The invention belongs to the field of video description, and particularly relates to a dynamic multi-modal video description generation method. It is aimed at capturing resonance information of an audio-visual modality to produce an ideal video description and, in addition, addressing situations where the audio modality in the video is impaired or absent. The multi-modal video description generation system provided by the invention shares the weight of an LSTM internal memory unit or shares an external memory unit through the characteristic coding stage of the visual-audio mode, models the time domain dependence between the visual and audio modes, and captures the resonance information of the visual-audio mode; in addition, the invention infers corresponding auditory modality information according to the known visual modality information based on an auditory reasoning system. The video description can be generated quickly and effectively through the method and the device.

Description

Dynamic multi-modal video description generation method
Technical Field
The invention belongs to the field of video description, and particularly relates to a dynamic multi-modal video description generation method.
Background
A video description generation system refers to automatically generating a corresponding natural language description for a given video. Video description generation is inspired by image description generation, which iteratively generates an image or video description based on given image or video frame characteristics.
Conventional video description generation can be roughly classified into three types of methods:
the first category is template-based methods. They first determine the semantic concepts contained in the video, then infer sentence structure based on a predefined sentence template, and finally use a probabilistic graph model to collect the most relevant content that can generate a sentence description.
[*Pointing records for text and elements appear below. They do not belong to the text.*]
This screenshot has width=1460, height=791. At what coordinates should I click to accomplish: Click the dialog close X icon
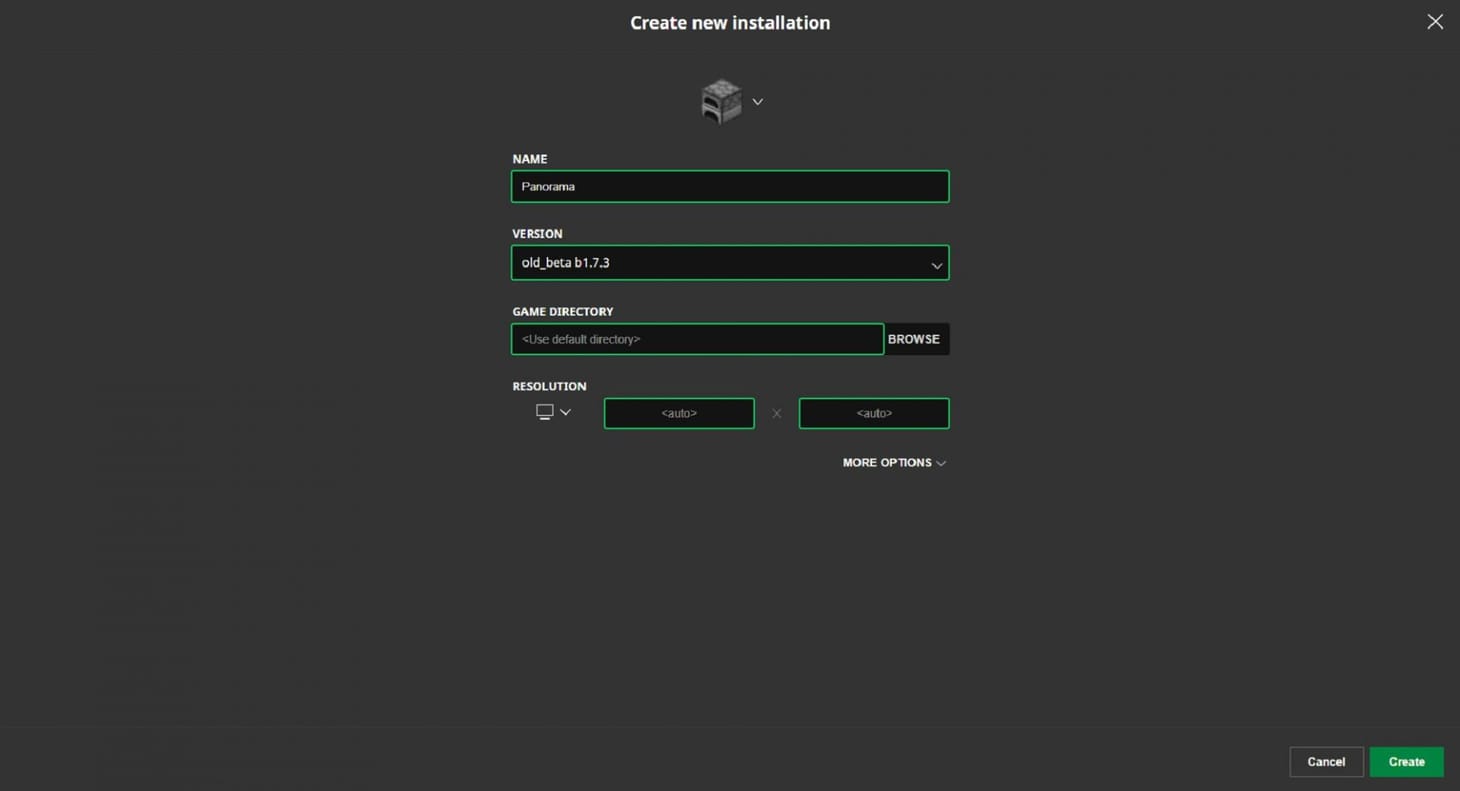point(1435,21)
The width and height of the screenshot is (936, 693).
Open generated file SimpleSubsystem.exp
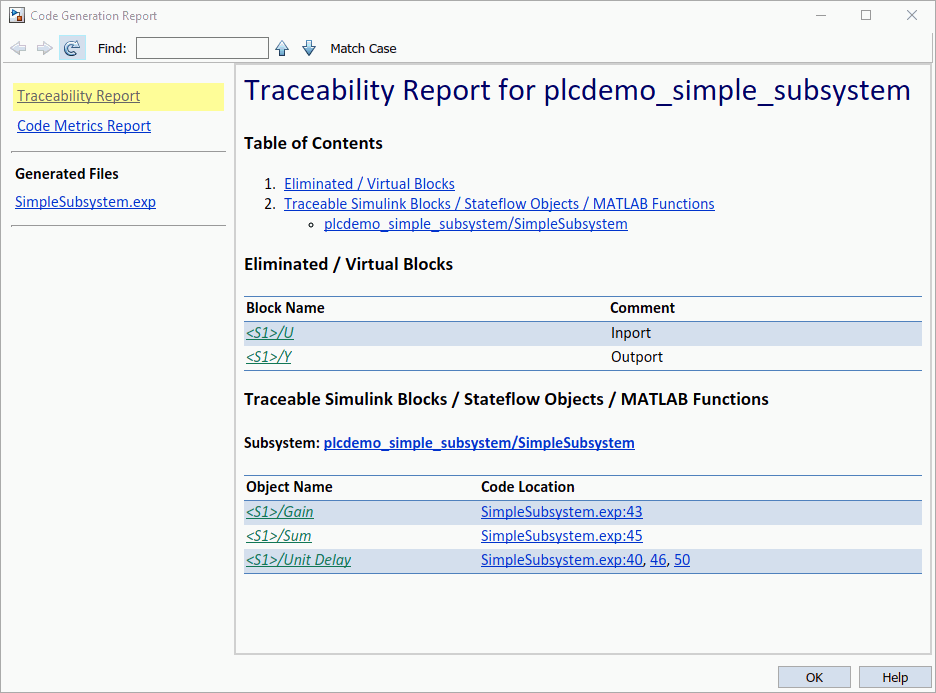tap(85, 202)
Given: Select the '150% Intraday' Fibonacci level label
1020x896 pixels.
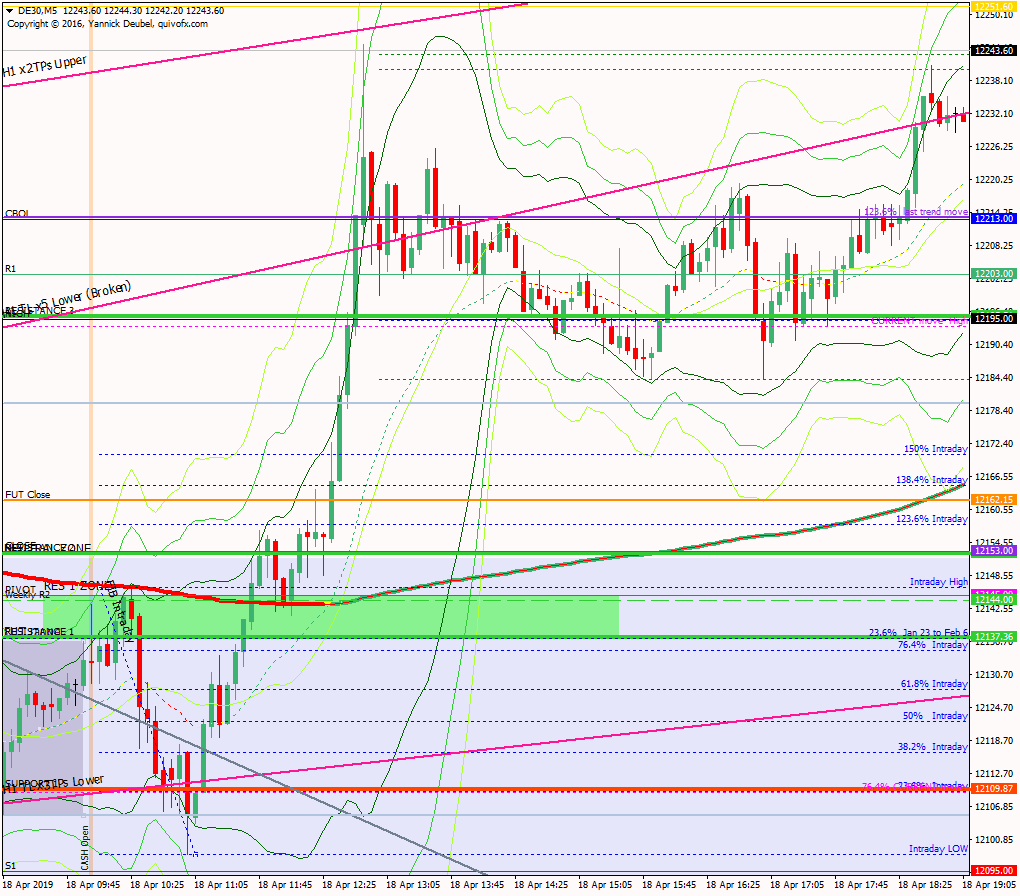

Although grammatically correct sentences can be generated in this way, the sentences lack richness and flexibility.
The second category is to consider the video description as a retrieval problem. The video is first tagged with metadata and then the sentence description and video are classified according to the corresponding tags. Sentences generated in this way are more natural than in the first method, but they are largely limited by metadata.
A third type of video description generation method directly maps a video representation onto a particular sentence. Venugopalan et al first performs feature extraction on all image frames in the video using a Convolutional Neural Network (CNN) and performs an average pooling operation on them to obtain a fixed-length video representation. A corresponding video description is then generated based on the video representation using an LSTM decoder. Although the above method can conveniently obtain video description, it ignores the temporal characteristics implicit in video. To explore the role of temporal features in video description generation, Venugopalan et al used LSTM to encode features in video frames to obtain a fixed-length video representation. On the other hand, Yao et al explore the effect of the implicit local and global temporal properties in video on the generation of video descriptions. Specifically, the local temporal property in the video can be encoded by a space-time convolutional neural network, and the global temporal property in the video can be encoded by a temporal attention mechanism. To further improve the performance of video description generation, Ballas et al studied the role of the middle layer video representation. Pan et al propose the use of a hierarchical recurrent neural network decoder to explore the performance of different granularities of temporal properties in video description generation. To produce a more detailed description of the video, Haonan Yu et al propose the use of hierarchical recurrent neural networks to generate a paragraph description of the video. Their hierarchical model contains a sentence generator and a paragraph generator. The sentence generator generates a simple sentence description for a particular short video interval. The paragraph generator generates a paragraph description for the video by capturing inter-sentence dependencies based on the plurality of sentence codes generated by the sentence generator.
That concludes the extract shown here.